Stored items:
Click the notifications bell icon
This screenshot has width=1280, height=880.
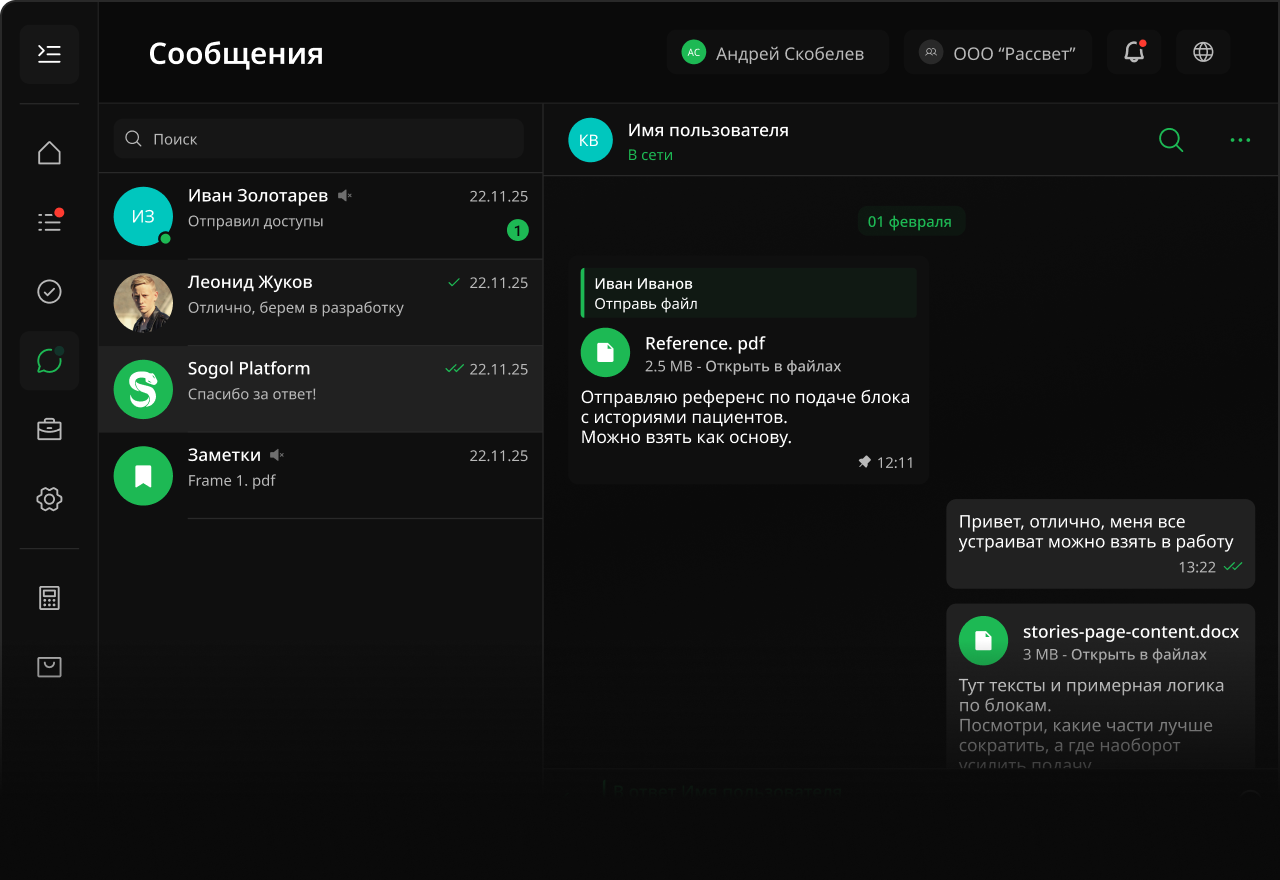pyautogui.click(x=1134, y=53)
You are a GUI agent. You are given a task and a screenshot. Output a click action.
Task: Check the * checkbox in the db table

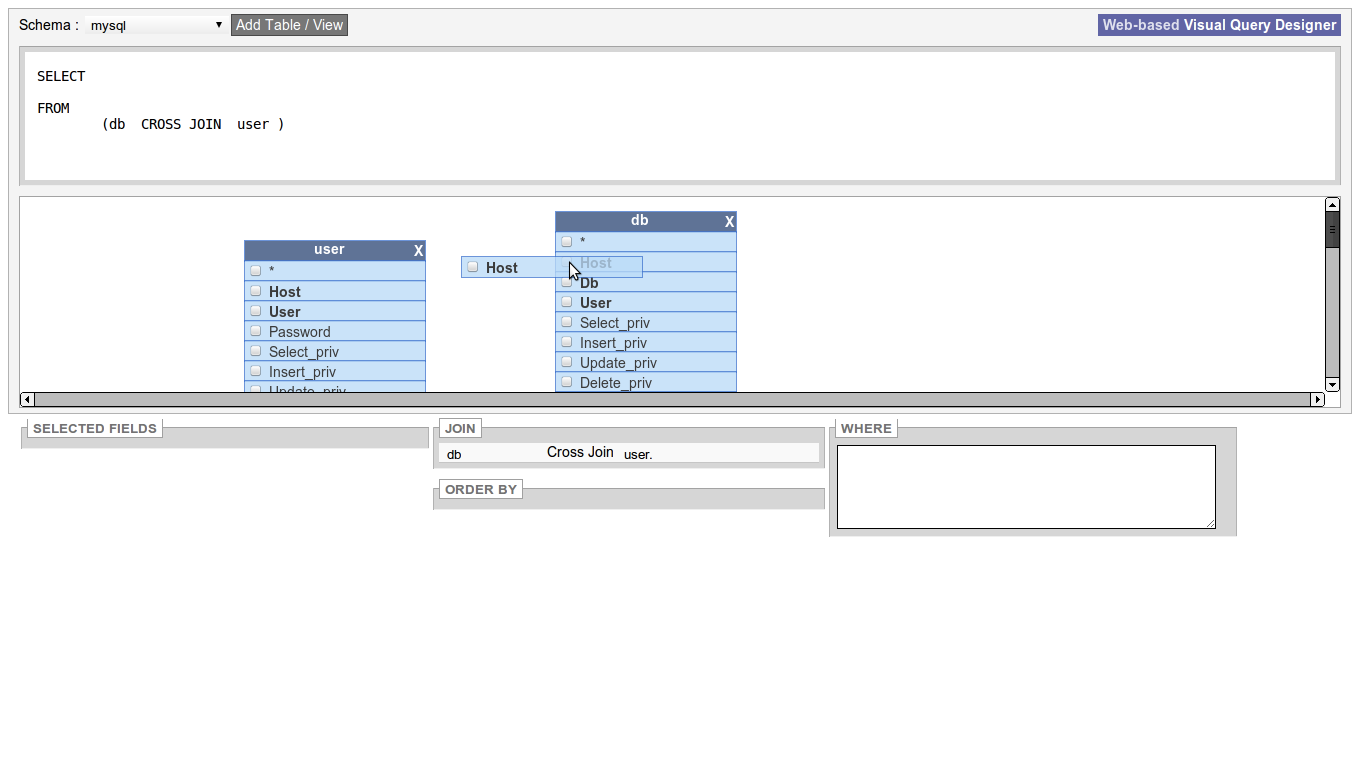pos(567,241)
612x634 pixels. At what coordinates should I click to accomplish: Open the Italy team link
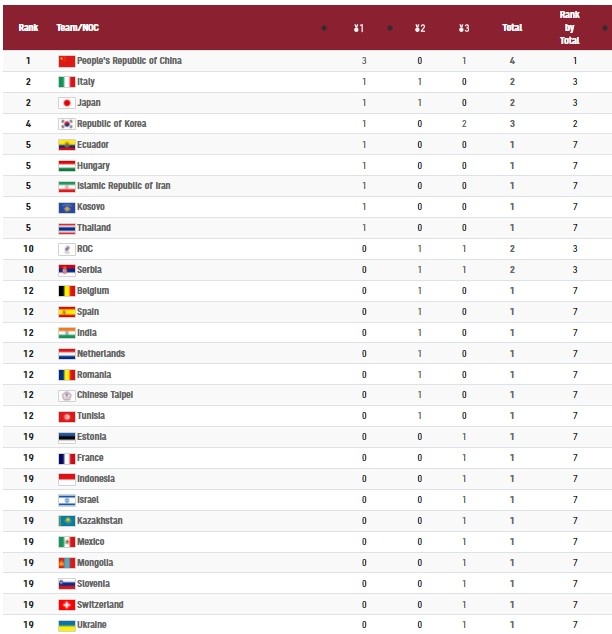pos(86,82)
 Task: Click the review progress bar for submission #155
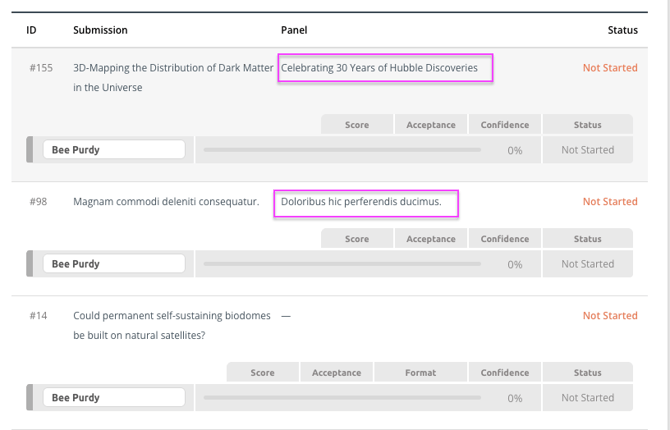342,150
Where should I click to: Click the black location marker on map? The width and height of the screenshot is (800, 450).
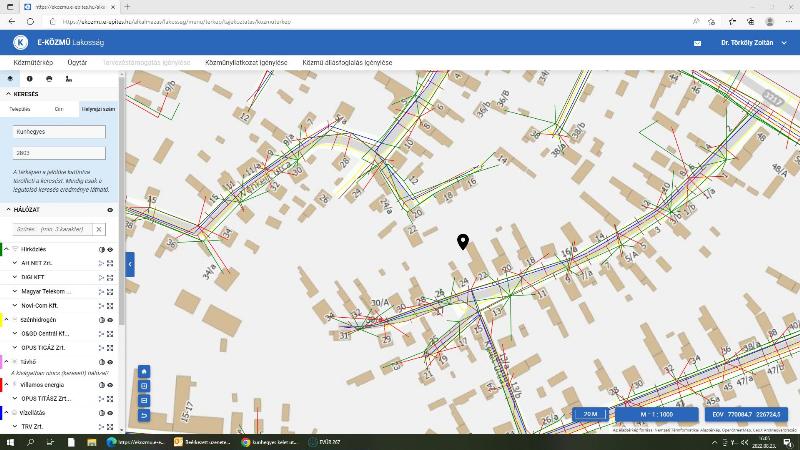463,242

Exercise:
The lines to reproduce run from the line containing "612x634 pixels. At" through the last line of the records above, both included. Copy them exactly and drop the pictures.

Task answer:
612x634 pixels. At what coordinates should I click to accomplish: Open the Italy team link
pos(86,82)
 Task: Click the review progress bar for submission #155
342,150
Where should I click to: Click the black location marker on map? The width and height of the screenshot is (800, 450).
463,242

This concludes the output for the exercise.